Lola – Mi pasión es la actuación

Desde pequeña, me gustaba mucho actuar, participaba en las clausuras y siempre quería participar en las obras como uno de los personajes principales. Como cualquier niña supongo que quería ser artista, cantante, no sé alguien famosa. lola

A pesar que no sufría de pánico escénico, no era muy social con mis compañeros que actuaban junto conmigo, creo que realmente lo único que me importaba era actuar y no estaba interesada en hacer amigos en ese momento.

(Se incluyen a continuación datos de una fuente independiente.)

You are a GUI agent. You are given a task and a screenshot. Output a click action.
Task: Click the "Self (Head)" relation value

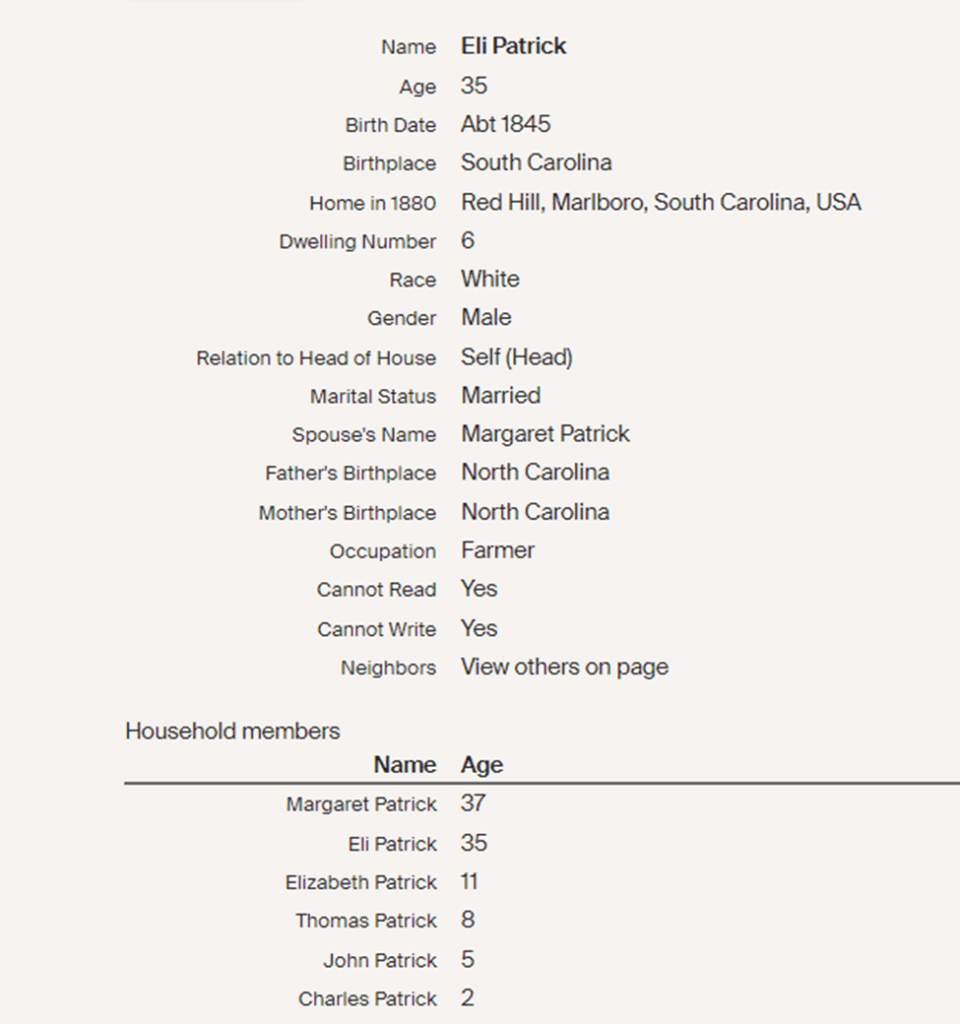tap(516, 357)
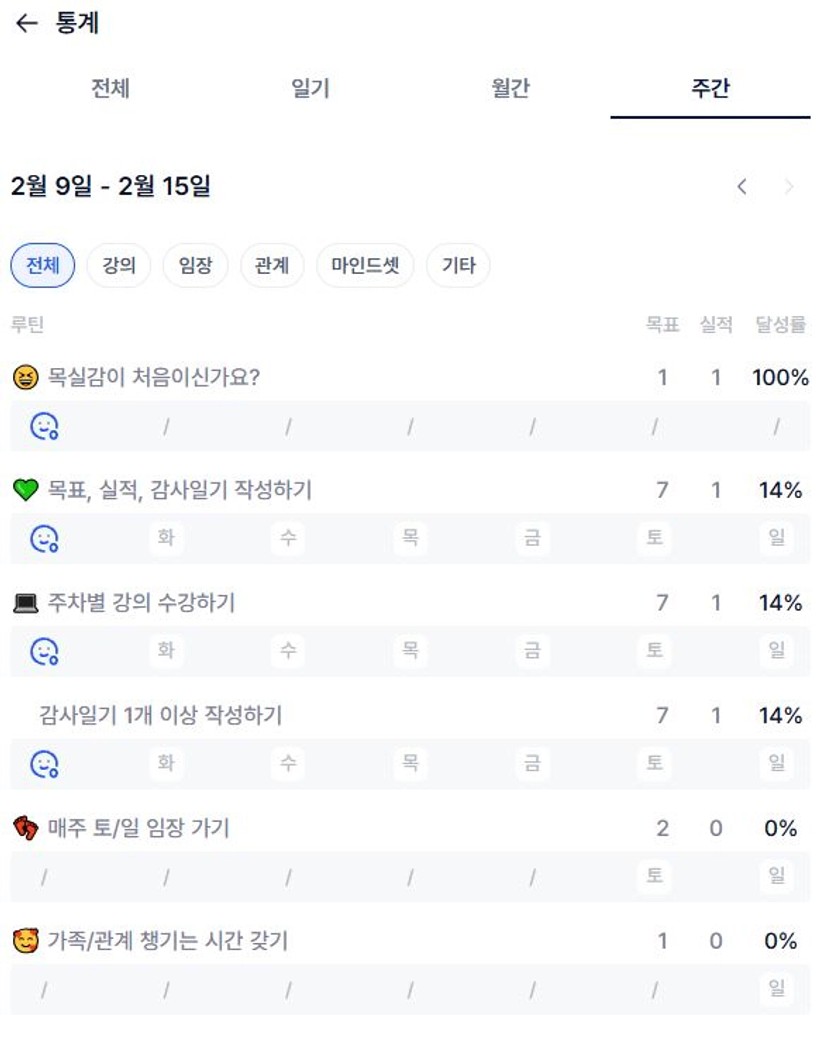Click smiley icon under 목실감이 처음이신가요?
This screenshot has height=1047, width=827.
44,427

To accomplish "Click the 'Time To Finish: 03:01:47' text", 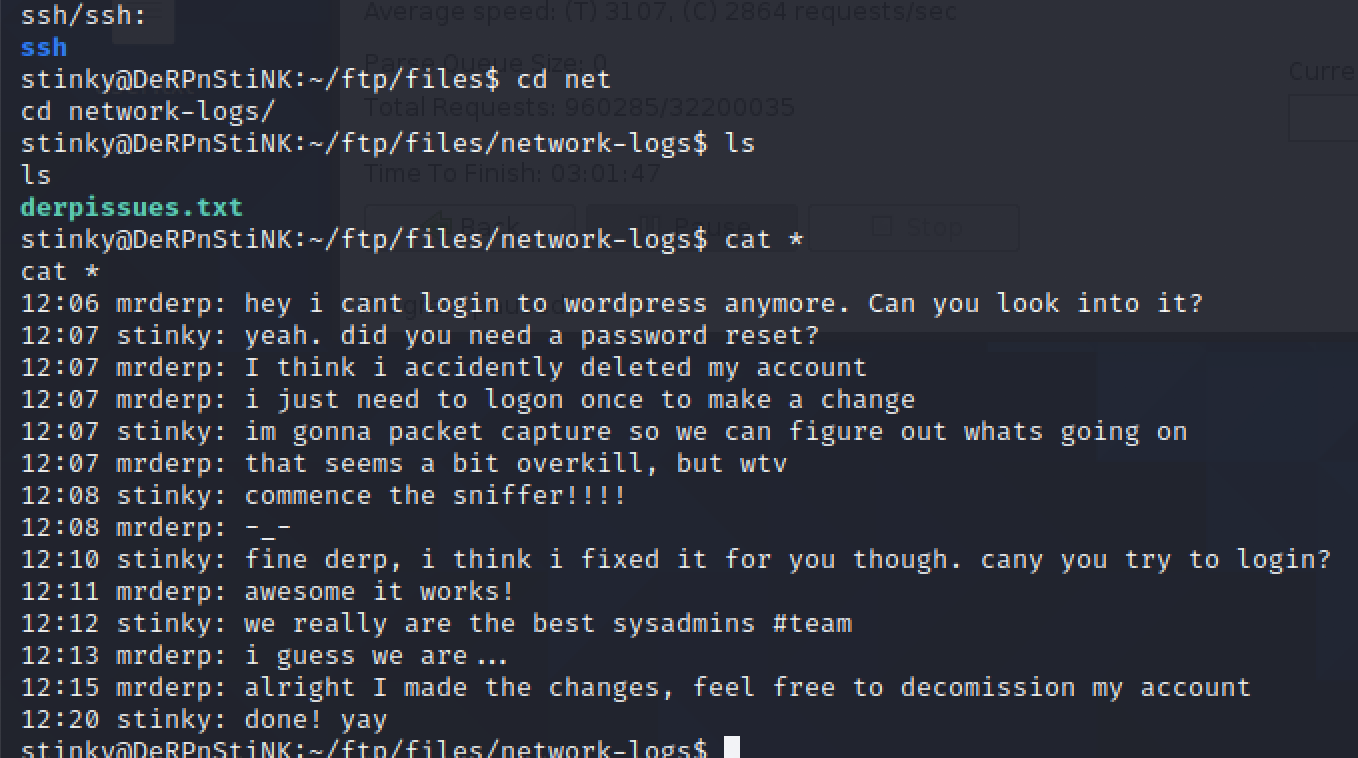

Poco a poco fui creciendo, de edad, porque de tamaño no crecí mucho a decir verdad. En fin, a mis trece años dejé de involucrarme en la actuación, en mi casa se vivía una situación no muy cómoda, mi papá bebía demasiado y existían muchas deudas económicas, sin darme cuenta muchas cosas en mi vida empezaron a cambiar; incluso mi forma de vestir y mis gustos musicales. Esta es la verdad: de los trece a los quince años me creí “punk”, en el colegio no era la más popular, los varones eran muy groseros con las mujeres y siempre me molestaban; me hacían bullying como actualmente se conoce el término, realmente los básicos no fueron los años escolares más divertidos para mí precisamente.

A los catorce años, un amigo de mi papá nos invitó a la iglesia, y creo que todos; mi mamá, mi papá, mi hermanita y yo aceptamos ir porque necesitábamos una solución a nuestros problemas. Al principio realmente la iglesia no me agradaba, pero saber que mi papá había aceptado a Dios y dejado su vicio atrás, me sentía comprometida a ir.  Cerca de cumplir quince años, mi papá tuvo que irse a los Estados Unidos, porque consiguió un trabajo allá.

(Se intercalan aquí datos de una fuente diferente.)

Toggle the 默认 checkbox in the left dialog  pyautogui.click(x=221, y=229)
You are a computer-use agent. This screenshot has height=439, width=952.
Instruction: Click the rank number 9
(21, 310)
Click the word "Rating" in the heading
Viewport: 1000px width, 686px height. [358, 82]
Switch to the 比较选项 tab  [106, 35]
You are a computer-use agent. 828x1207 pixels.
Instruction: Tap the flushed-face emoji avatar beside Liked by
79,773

A los dieciséis, al fin, decidí involucrarme un poco más en la iglesia, pues no tenía nada que perder.  Un amigo de mi papá me invitó ayudar en el Ministerio de Teatro de la iglesia y acepté por compromiso. Mi amigo me contó que los ensayos eran los sábados a las dos de la tarde, un sábado llegué, pero él no, yo no sabía qué hacer porque no conocía a nadie y no tenía como regresarme a mi casa, estaba tan arrepentida por haber ido……… Pero el líder de ese grupo se me acercó y me preguntó si me iba a quedar al ensayo, le dije que no podía porque no tenía cómo regresar a mi casa, él rápidamente le contó a los que estaban ahí y un joven muy amablemente ofreció traerme de regreso a mi casa. Ese mismo día empecé a ensayar con todos, y realmente me gustó mucho, la mayoría eran amables conmigo y me trataban muy bien, y lo mejor era que estaba haciendo lo que tanto me gustaba, “actuar”.

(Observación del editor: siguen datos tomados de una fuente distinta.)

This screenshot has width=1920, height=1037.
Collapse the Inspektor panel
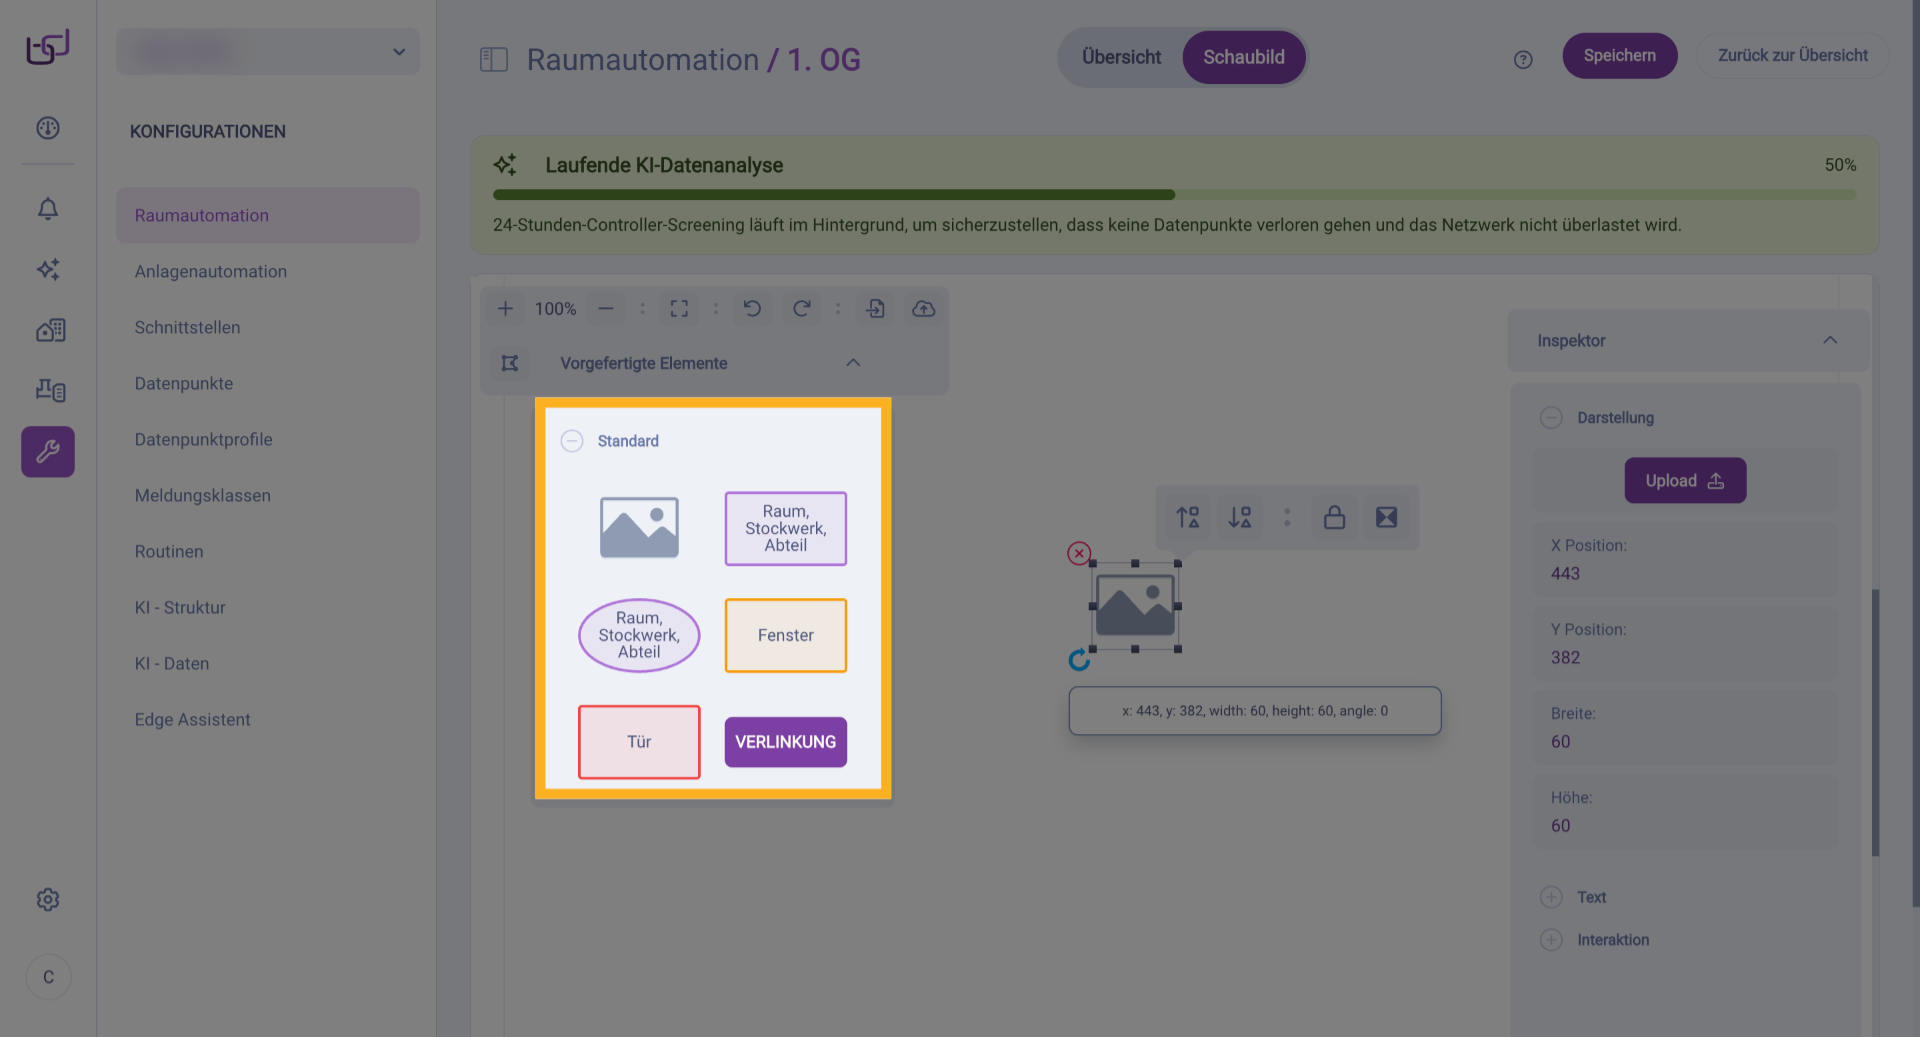[1829, 341]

Las cosas poco a poco empezaron a mejorar, y muchas cambiaron para bien. Si tienen alguna duda deje de ser “punk”, decidí estudiar Secretariado Bilingüe, por lo que me cambie de colegio, ya no sufría de bullying; no estoy diciendo que todo se volvió color de rosa, sin embargo, mi vida era mil veces mejor ahora que tenía una razón para actuar, Dios.

En el Ministerio de Teatro, conocí a la persona con la que ahora tengo un grupo de jóvenes, y es una gran amiga. Actuando en la iglesia he experimentado muchísimas cosas maravillosas y puedo ver como por medio de la actuación se puede ayudar a las personas. Creo que si antes me retire de los escenarios, fue porque no existía una motivación real para actuar, pero desde que conocí a Dios, me di cuenta que actuar para El era lo mejor que podía hacer.

Tengo 22 años, la actuación sigue siendo una de mis más grandes pasiones, sigo participando en obras de teatro de la iglesia, también con la ayuda de Dios y de otros jóvenes hemos escrito y realizado sketches y hasta un musical de nuestra propia inspiración.  Para mí la actuación no es más que un obsequio de Dios y deseo seguir desarrollando este regalo y capacitarme para cumplir con mis sueños.